This time it might even work.
On January 12th Oxfordshire County Council, in England, gave the go-ahead for a new building near the village of Culham. The applicant, General Fusion, is a Canadian firm, and the edifice will house its Fusion Demonstration Program, a seven-tenths-scale prototype of a commercial nuclear-fusion reactor. The firm picked Culham because it is the site of JET, the Joint European Torus, an experimental fusion reactor opened in 1983 by a consortium of governments. That means there is plenty of local talent to be recruited.
General Fusion is not alone. On February 10th Tokamak Energy, a British firm, announced plans for a quarter-scale prototype, the ST80, also at Culham. And in 2024 they will be joined there by Machine 4, a pre-commercial demonstrator from another British outfit, First Light Fusion.
Meanwhile, across the ocean in Massachusetts, Commonwealth Fusion Systems is already building, in Devens, a town west of Boston, a half-scale prototype called SPARC. On the other side of America, in Everett, Washington, Helion Energy is likewise constructing a prototype called Polaris. And in Foothill Ranch, a suburb of Los Angeles, TAE Technologies is similarly working on a machine it calls Copernicus.
These six firms, and 36 others identified by the Fusion Industries Association (FIA), a trade body for this incipient sector, are hoping to ride the green-energy wave to a carbon-free future. They think they can succeed, where others failed, in taking fusion from the lab to the grid—and do so with machines far smaller and cheaper than the latest intergovernmental behemoth, ITER, now being built in the south of France at a cost estimated by America’s energy department to be $65bn. In some cases that optimism is based on the use of technologies and materials not available in the past; in others, on simpler designs.

### RECORDED INFORMATION
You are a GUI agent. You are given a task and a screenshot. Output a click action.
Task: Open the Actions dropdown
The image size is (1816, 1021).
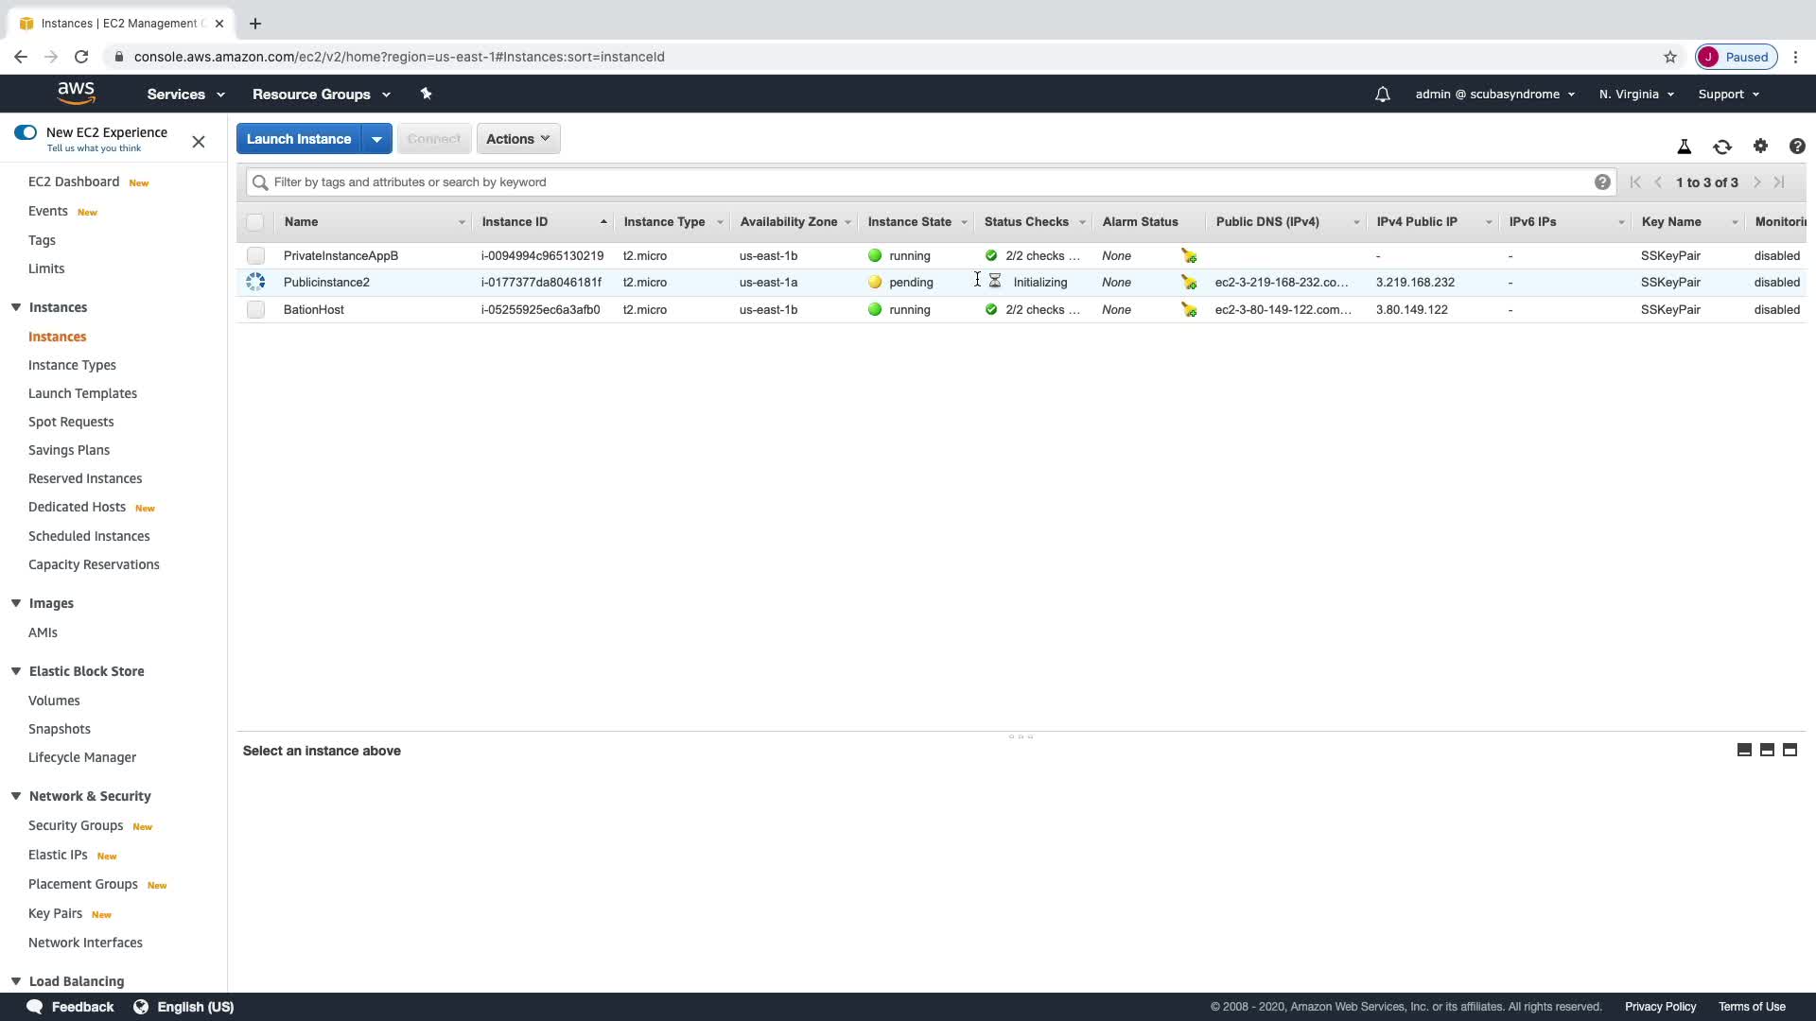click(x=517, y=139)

### COMPLETE THE FOLLOWING
1. In the fusion-energy article, what is the name of the half-scale prototype that Commonwealth Fusion Systems is building in Devens?
2. Repeat the fusion-energy article from "General Fusion is" up to and including "it calls Copernicus.".
3. Pick up the fusion-energy article at the point where it stops and continue it.
The data above come from a separate source.

### WRITTEN ANSWERS
1. SPARC

2.
General Fusion is not alone. On February 10th Tokamak Energy, a British firm, announced plans for a quarter-scale prototype, the ST80, also at Culham. And in 2024 they will be joined there by Machine 4, a pre-commercial demonstrator from another British outfit, First Light Fusion.
Meanwhile, across the ocean in Massachusetts, Commonwealth Fusion Systems is already building, in Devens, a town west of Boston, a half-scale prototype called SPARC. On the other side of America, in Everett, Washington, Helion Energy is likewise constructing a prototype called Polaris. And in Foothill Ranch, a suburb of Los Angeles, TAE Technologies is similarly working on a machine it calls Copernicus.

3.
Many of those on the FIA’s rapidly growing list are tiddlers. But General Fusion, Tokamak, Commonwealth, Helion and TAE have all had investments in excess of $250m. TAE, indeed, has received $1.2bn and Commonwealth $2bn. First Light is getting by on about $100m. But it uses a simpler approach than the others (“fewer screws”, as Bart Markus, its chairman, puts it), so has less immediate need for cash.
All these firms have similar timetables. They are, or shortly will be, building what they hope are penultimate prototypes. Using these they plan, during the mid-to-late 2020s, to iron out remaining kinks in their processes. The machines after that, all agree, will be proper, if experimental, power stations—mostly rated between 200MW and 400MW—able to supply electricity to the grid. For most firms the aspiration is to have these ready in the early 2030s.
Un peu d’histoire
The idea of harnessing the process that powers the sun goes back almost as far as the discovery, in the 1920s and 1930s, of what that process is—namely the fusion of protons, the nuclei of hydrogen atoms, to form helium nuclei (4He), also known as alpha particles. This reaction yields something less than the sum of its parts, for an alpha particle is lighter than four free protons. But the missing mass has not disappeared; it has merely been transformed. As per Einstein’s equation, E=mc2, it has been converted into energy, in the form of heat.
This sounded technologically promising. But it was soon apparent that doing it the way the sun does is a non-starter.
Persuading nuclei to fuse requires heat, pressure or both. The pressure reduces the space between the nuclei, encouraging them to meet. The heat keeps them travelling fast enough that when they do meet, they can overcome their mutual electrostatic repulsion, known as the Coulomb barrier, and thus allow a phenomenon called the strong nuclear force, which works only at short range, to take over. The strong force holds protons and neutrons together to form nuclei, so once the Coulomb barrier is breached, a new and larger nucleus quickly forms.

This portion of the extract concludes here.